**課題の内容:**
A) フルオロキノロンと自然気胸の記事では、欧州諸国における自然気胸による入院率はどの程度と報告されていますか。
B) フルオロキノロンと自然気胸の記事を、最後の文の後から書き継いでください。

═══ 本文抜粋

フランス・Université de BordeauxのAnne Bénard-Laribière氏らは、フランスの全国保険償還データベースであるSNDS(Système National des Données de Santé)のデータを用いて、フルオロキノロン投与後30日以内に発症した自然気胸症例の発症オッズ比(OR)をアモキシシリン投与例と比較する症例-時間-対照(case-time-control;CTC)研究を実施。「フルオロキノロンとアモキシシリンの使用はいずれも自然気胸リスクの上昇と関連が認められたが、ORはアモキシシリンの方が高く、気胸の原因としては基礎疾患としての感染症の果たす役割の方が大きく、交絡因子となっていることが示唆された」とThorax(2024年10月11日オンライン版)に報告した。
コラーゲン毒性による肺結合組織への悪影響の可能性
自然気胸は外傷原因がなく、胸腔に空気が入る病態を指し、欧州諸国における自然気胸による入院率は10万人当たり11.6~22.7人と報告されている。呼吸器感染症を含むさまざまな感染症治療に使用されるフルオロキノロンは、コラーゲン毒性を有し、腱断裂や大動脈瘤/解離、網膜剝離といった重篤な有害事象の可能性が報告されている。肺結合組織にも悪影響が及ぶ可能性もあり自然気胸が増えることも考えられるが、抗菌薬と自然気胸との関連を検討した報告はこれまでにほとんどない。
そこでLaribière氏らは今回、フランスのSNDSのデータを用いて、フルオロキノロン曝露と自然気胸リスクとの関連を検討した。

══════
═══ 提供情報

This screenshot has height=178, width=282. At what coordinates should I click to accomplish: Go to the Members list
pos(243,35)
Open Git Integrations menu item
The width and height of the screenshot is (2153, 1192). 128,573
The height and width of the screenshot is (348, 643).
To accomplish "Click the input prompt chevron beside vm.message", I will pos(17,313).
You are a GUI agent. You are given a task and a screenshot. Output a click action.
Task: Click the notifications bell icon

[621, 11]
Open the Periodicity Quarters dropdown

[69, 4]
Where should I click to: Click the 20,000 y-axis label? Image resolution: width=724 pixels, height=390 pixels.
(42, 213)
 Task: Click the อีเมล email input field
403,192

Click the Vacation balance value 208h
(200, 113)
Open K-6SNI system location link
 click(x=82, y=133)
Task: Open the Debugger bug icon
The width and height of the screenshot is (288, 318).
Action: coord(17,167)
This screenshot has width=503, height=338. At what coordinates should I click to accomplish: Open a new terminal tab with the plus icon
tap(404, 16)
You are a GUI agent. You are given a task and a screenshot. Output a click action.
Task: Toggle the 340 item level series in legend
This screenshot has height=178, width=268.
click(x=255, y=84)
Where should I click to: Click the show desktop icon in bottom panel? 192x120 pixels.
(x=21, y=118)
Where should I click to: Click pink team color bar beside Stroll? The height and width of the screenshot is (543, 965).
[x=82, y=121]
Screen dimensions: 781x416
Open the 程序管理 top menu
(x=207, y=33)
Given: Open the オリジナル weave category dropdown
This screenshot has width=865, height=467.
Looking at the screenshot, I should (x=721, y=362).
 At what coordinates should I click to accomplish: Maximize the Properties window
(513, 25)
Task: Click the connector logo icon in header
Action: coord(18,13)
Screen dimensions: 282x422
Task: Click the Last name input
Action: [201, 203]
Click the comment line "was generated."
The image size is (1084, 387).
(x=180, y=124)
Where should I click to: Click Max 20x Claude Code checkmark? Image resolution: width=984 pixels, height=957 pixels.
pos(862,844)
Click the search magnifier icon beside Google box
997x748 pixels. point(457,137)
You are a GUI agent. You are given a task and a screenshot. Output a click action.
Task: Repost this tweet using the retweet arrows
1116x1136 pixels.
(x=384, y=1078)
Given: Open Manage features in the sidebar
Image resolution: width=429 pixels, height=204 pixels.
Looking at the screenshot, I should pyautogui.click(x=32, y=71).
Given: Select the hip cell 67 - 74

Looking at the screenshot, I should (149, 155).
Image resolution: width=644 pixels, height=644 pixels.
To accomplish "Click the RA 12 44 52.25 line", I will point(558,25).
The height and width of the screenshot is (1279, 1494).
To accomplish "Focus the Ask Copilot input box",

══════

**解答例:**
A) 10万人当たり11.6~22.7人です。

B)
適応による交絡をなくすためアモキシシリン曝露群でも検討
今回の検討に当たりLaribière氏らはCTCデザインを採用。自然気胸発症前30日以内(day-30~-1)の抗菌薬曝露をリスク期間とし、同一患者で自然気胸発症前180~91日以内(day-180~-151、day-150~-121、day-120~-91の30日間ずつ)を参照期間とした。
参照期間はリスク期間よりも前の時期にあるので、全体の曝露が増加傾向あるいは減少傾向にある期間では、曝露傾向バイアス(exposure-trend bias)が生じる。このバイアスをなくすために、イベント(自然気胸)を発症していない時間-傾向対照群(time-trend control)を設定し、症例-クロスオーバ(case-crossover ;CCO)解析を行うCTCデザインが開発された。
さらに、CTCデザインでも適応による交絡(confounding by indication)をなくすことはできない(フルオロキノロンが適応となる疾患そのものが自然気胸のリスク上昇と関連している可能性がある)ので、そのバイアスを除くため、同じCTCデザインでアモキシシリンを実薬対照とする解析を行い、自然気胸との関連を評価した。
フルオロキノロンにとっては安心できる結果
2017~22年に自然気胸で入院となった18歳以上の患者のデータを抽出。246例(男性63.8%、平均年齢43.0±18.4歳)がフルオロキノロンに曝露されており、そのうち63例はリスク期間(day -30~-1)に、128例は参照期間(day-180~-151、day-150~-121、day-120~-91のいずれか)に曝露されていた。一方、アモキシシリン使用後、自然気胸で入院となった患者は3,316例(同72.9%、39.4±17.6歳)で、そのうち1,210例はリスク期間に、1,603例はいずれかの参照期間に曝露されていた。
曝露傾向および他の因子で調整した自然気胸の調整後ORは、フルオロキノロン群が1.59(95%CI 1.14~2.22)、アモキシシリン群が2.25(同2.07~2.45)だった。
以上の結果を踏まえ、Laribière氏らは「フルオロキノロンとアモキシシリンの使用は、いずれも自然気胸リスクの上昇と関連したが、ORはアモキシシリンの方が高かった」と結論。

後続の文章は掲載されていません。